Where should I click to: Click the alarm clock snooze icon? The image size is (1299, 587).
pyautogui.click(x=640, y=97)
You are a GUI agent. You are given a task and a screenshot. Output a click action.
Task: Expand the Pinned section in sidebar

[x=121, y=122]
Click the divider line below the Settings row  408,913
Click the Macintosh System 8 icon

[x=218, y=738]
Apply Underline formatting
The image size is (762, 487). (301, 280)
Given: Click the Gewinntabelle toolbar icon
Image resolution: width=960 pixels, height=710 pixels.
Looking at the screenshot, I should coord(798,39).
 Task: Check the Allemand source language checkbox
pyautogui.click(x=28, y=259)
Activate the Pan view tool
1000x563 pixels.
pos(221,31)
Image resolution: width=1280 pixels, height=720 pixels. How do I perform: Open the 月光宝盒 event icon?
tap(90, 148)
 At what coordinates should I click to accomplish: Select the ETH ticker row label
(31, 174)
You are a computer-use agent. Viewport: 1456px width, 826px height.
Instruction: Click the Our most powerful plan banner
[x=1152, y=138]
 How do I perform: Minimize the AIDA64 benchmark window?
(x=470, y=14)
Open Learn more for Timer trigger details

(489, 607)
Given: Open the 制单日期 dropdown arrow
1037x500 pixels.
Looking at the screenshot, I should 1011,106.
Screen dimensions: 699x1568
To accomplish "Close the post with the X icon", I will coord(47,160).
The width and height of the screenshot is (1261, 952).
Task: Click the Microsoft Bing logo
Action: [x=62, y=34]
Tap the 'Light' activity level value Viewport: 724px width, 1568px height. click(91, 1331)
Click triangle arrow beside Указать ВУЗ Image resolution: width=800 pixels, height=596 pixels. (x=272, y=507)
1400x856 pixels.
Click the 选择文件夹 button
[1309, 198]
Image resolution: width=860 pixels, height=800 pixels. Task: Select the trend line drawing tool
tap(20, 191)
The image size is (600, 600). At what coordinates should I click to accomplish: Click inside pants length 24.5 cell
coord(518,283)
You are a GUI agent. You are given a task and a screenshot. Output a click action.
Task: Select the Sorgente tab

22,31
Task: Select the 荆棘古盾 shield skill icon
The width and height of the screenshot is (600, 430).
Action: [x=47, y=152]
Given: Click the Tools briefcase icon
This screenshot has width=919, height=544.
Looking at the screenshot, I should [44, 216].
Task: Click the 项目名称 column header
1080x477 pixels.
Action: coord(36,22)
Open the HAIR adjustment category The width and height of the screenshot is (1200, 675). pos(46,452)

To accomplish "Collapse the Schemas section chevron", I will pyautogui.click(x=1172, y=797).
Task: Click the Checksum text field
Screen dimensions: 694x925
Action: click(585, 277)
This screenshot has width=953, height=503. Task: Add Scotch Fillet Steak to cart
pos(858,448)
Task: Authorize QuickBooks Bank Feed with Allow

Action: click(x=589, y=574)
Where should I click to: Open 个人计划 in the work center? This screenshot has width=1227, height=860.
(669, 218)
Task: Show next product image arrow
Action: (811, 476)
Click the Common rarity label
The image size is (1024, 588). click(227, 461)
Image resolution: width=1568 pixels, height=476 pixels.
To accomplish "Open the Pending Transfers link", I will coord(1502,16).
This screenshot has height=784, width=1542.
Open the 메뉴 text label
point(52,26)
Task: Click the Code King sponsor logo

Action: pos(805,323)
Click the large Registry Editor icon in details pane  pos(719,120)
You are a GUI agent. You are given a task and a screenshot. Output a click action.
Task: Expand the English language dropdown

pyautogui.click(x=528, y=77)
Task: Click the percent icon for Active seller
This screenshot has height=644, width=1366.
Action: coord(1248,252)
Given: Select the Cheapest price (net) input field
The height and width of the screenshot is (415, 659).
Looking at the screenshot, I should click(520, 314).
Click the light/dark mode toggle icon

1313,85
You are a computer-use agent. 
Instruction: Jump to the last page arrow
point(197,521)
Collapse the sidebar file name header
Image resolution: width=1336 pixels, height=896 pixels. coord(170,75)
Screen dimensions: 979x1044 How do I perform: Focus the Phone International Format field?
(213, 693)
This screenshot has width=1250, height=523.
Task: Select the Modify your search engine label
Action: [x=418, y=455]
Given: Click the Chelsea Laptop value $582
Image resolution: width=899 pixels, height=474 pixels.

■ WORK TO BE COMPLETED:
Copy every line above in which the string "value" shows up.

■ TASK OUTPUT:
Tap the 'Light' activity level value Viewport: 724px width, 1568px height. click(91, 1331)
Given: Click the Chelsea Laptop value $582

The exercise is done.